*Consignes*.
(a) Dans les lignes de pointage sur captures d'écran, de celle qui contient "At what coordinates" à celle qui contient "Action: tap(289, 216)", incluses, remplacez "Hydration Mist" par "Body Lotion". Réécrivez uniquement ces lignes, sans autre modification et sans les images.
(b) Prolongez l'entretien sur le projet de Malted Milk avec Toni au-delà de sa dernière phrase.

*Extrait retenu*.
Toni, qu’est ce qui t’a motivé à participer au projet?

Toni : après avoir écouté les CD de Malted Milk, je les ai trouvés très talentueux, et Sebastian m’a parlé avec un tel engouement de ce projet que ça m’a réellement intéressée d’y participer. Et je me suis dit, prend cette chance et voyons ce qui se passe ensuite.

Comment se sont déroulées les compositions pour ce CD?

Arnaud : en novembre 2013, on avait déjà l’idée de ce projet qui était en marche et on a commencé à composer de notre côté pour proposer des chansons à Toni. Elle nous a donné des avis très positifs et puis on a calé une semaine de résidence à Nantes en janvier 2014, dans l’objectif d’aboutir à des choses dont on avait discuté avec Toni, et aussi écrire des morceaux sur place. A la fin de ces 6 jours, on a fait un concert à Nantes, lors des Biennales Internationales du Spectacle (BIS), qui réunit beaucoup de programmateurs et de gens de la profession. C’était un peu stressant parce qu’au départ on n’était là que pour préparer un disque, et finalement on a passé un super moment sur scène. Lorsque Toni est ensuite repartie aux Etats-Unis, on a beaucoup échangé par internet.

Puis Toni est revenue pour les Victoires du Jazz et là on en a profité pour terminer les voix.

Lors de tes différents voyages et concerts aux Etats-Unis, y a-t-il un événement ou une rencontre qui t’a particulièrement marqué?

Arnaud : je suis allé de nombreuses fois aux Etats-Unis mais la première fois j’avais 21 ans. Je suis parti seul pendant 2 mois et ça a été une belle expérience et un voyage très riche car j’ai rencontré beaucoup d’artistes noirs américains pour la plupart de la Nouvelle Orléans. Et depuis ce temps-là j’y vais souvent. L’évènement le plus marquant récemment c’est mon voyage à Memphis courant octobre. Le directeur du Cahors Blues Festival organisait un voyage avec 20 personnes qui partaient faire la route du blues de Chicago à la Nouvelle-Orléans et ils m’ont appelé pour me proposer de les rejoindre sur 10 jours à Memphis et descendre ensuite dans le Mississippi. J’ai d’ailleurs retrouvé Toni à Memphis le 1er jour pour faire des “bœufs” dans les bars avec des musiciens locaux. J’ai eu la chance de rencontrer des supers chanteurs comme Chilly Bill. C’était très amusant de voir Toni dans son élément. Et durant ce voyage j’ai trouvé les racines de cette musique que je joue, et ça a été des moments très forts. Un moment particulièrement touchant également lorsque j’ai assisté à une messe gospel. Ça avait une signification pour moi. J’ai le sentiment que je devais faire ce voyage maintenant que je travaille avec Toni, ça crée une connexion. C’est un voyage qui m’a beaucoup ému. Car pour comprendre la musique que tu joues il faut que tu ailles dans le pays d’où elle vient. Ce sont les vraies racines de la musique. C’est un peu dans la lignée des choses.

Pointage sur documents et captures d'écran
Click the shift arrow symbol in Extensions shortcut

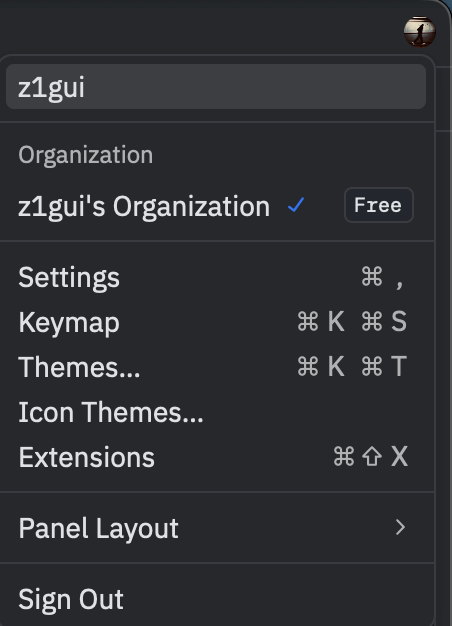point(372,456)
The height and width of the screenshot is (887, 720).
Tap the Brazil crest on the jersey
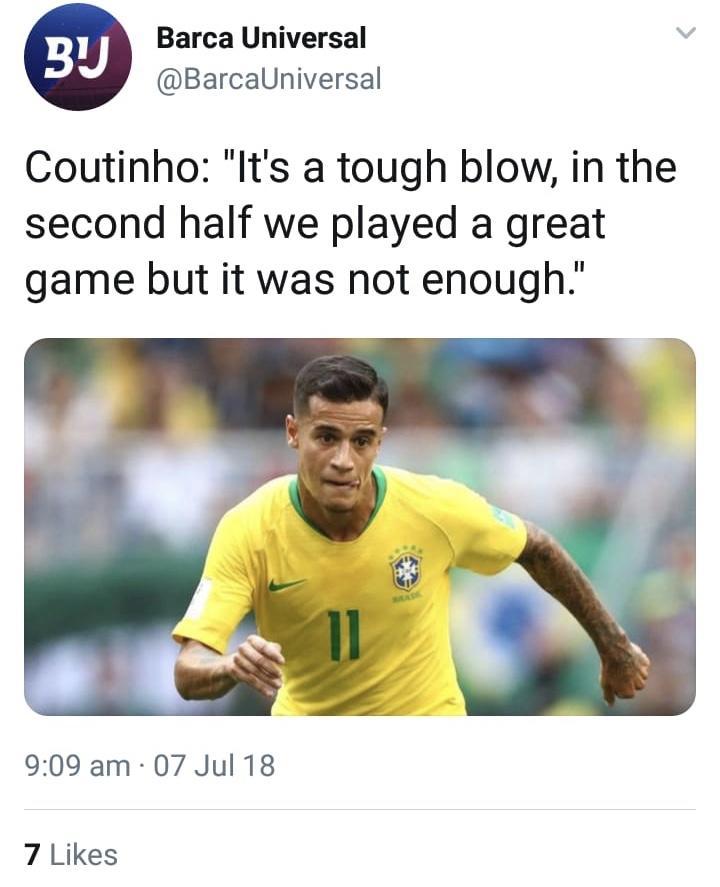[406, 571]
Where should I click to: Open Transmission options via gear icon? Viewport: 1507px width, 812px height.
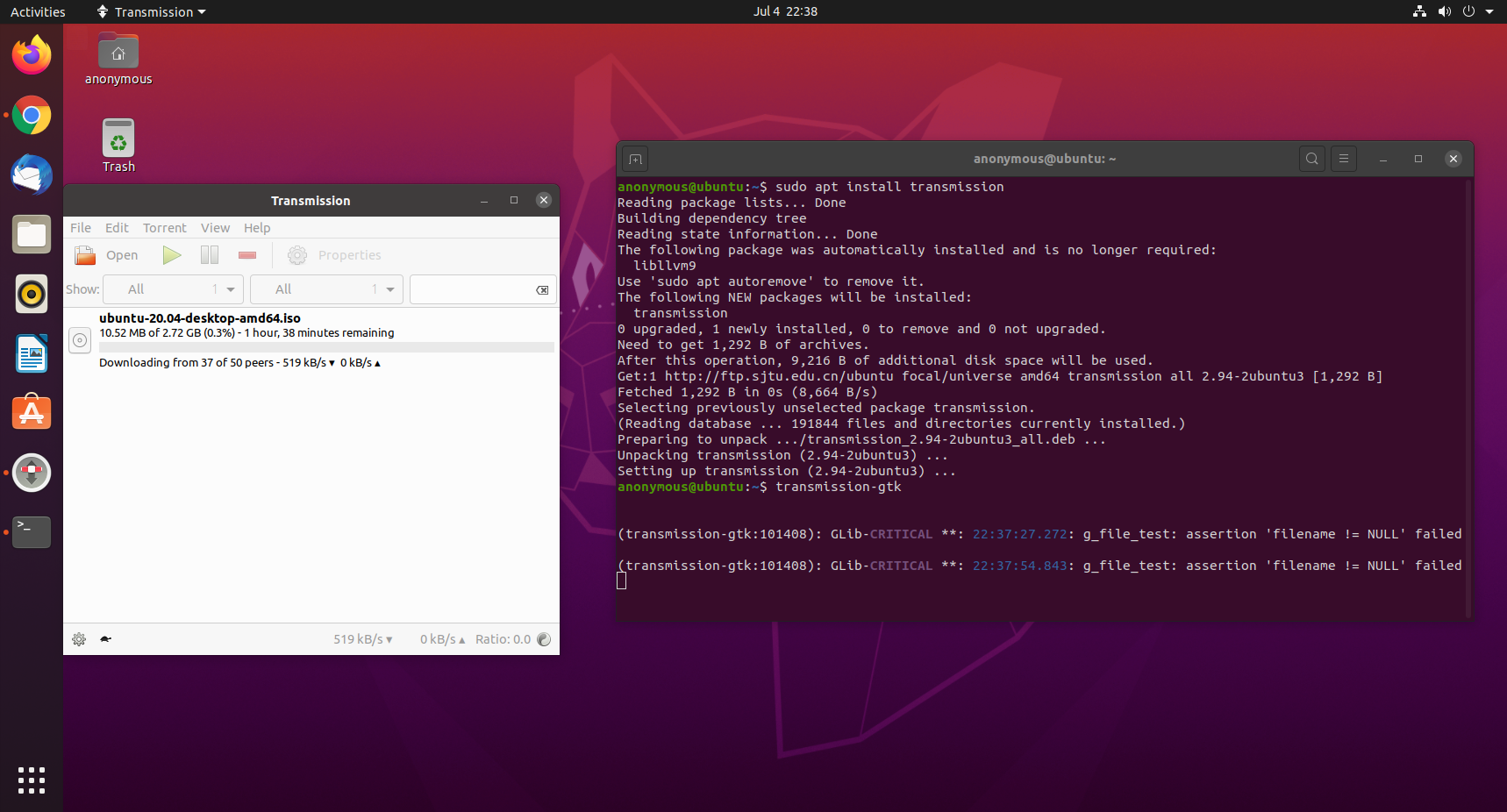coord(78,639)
--
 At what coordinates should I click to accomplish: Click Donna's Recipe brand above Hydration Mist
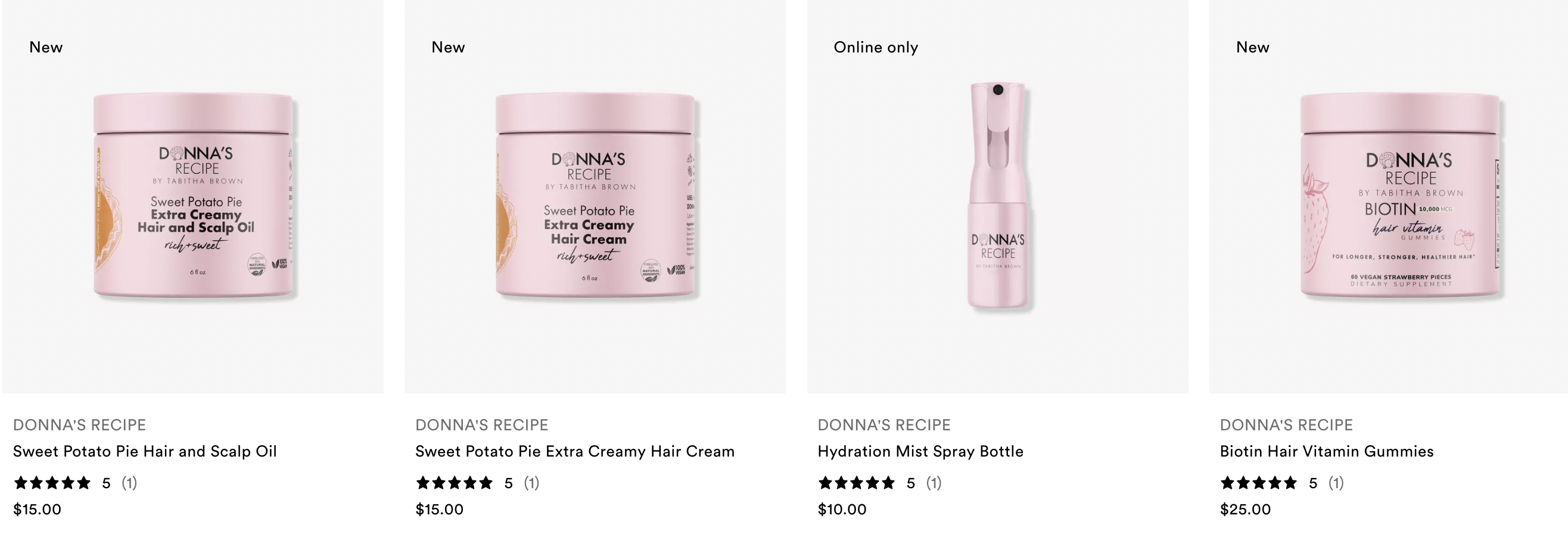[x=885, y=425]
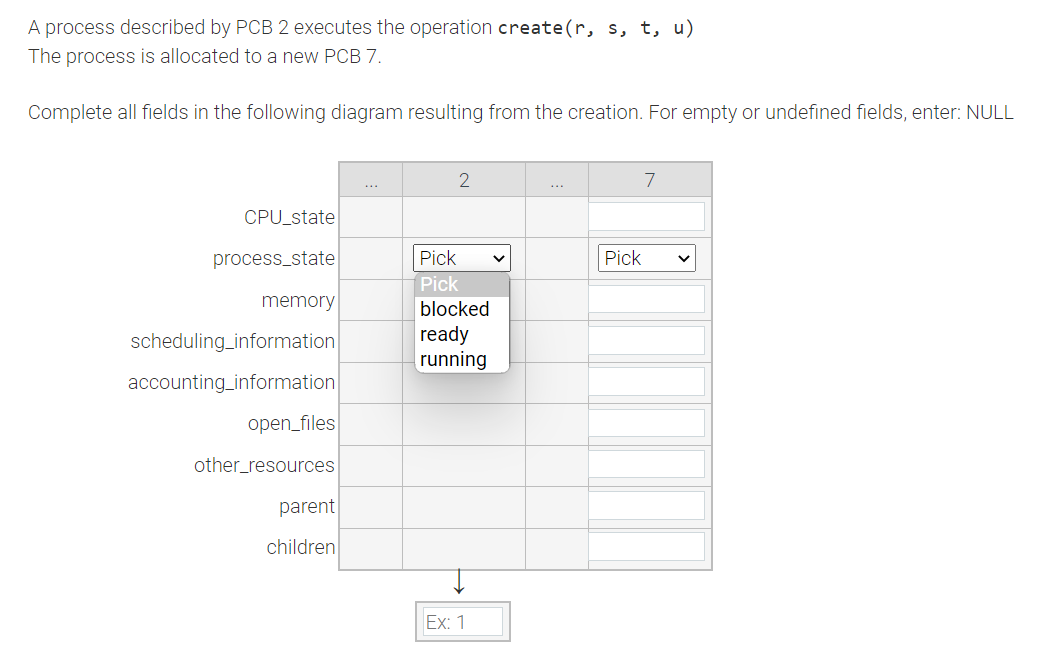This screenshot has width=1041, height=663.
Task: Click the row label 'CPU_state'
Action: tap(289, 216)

*Résultats attendus*.
(a)
 At what coordinates should I click to accomplish: Click Donna's Recipe brand above Body Lotion
[x=885, y=425]
This screenshot has width=1041, height=663.
Task: Click the row label 'CPU_state'
Action: tap(289, 216)

(b)
En rencontrant Toni et à la suite de mes voyages aux Etats-Unis je me suis rendu compte à Memphis que tout ça été mêlé et que les chanteurs de soul jouaient aussi bien avec des musiciens de blues que des chanteurs de gospel. C’est une histoire commune. Quand j’écoute Mavis Staples ou les Stapels Singers ce sont des artistes qui ont une couleur blues avec du gospel et de la soul, même si chaque style porte son propre message. C’est pour ça qu’aujourd’hui on présente cet album avec Toni. Je trouve que c’est très important quand on joue un style de musique de bien connaitre l’histoire. L’idée maintenant serait de partir là-bas avec tous les membres du groupe.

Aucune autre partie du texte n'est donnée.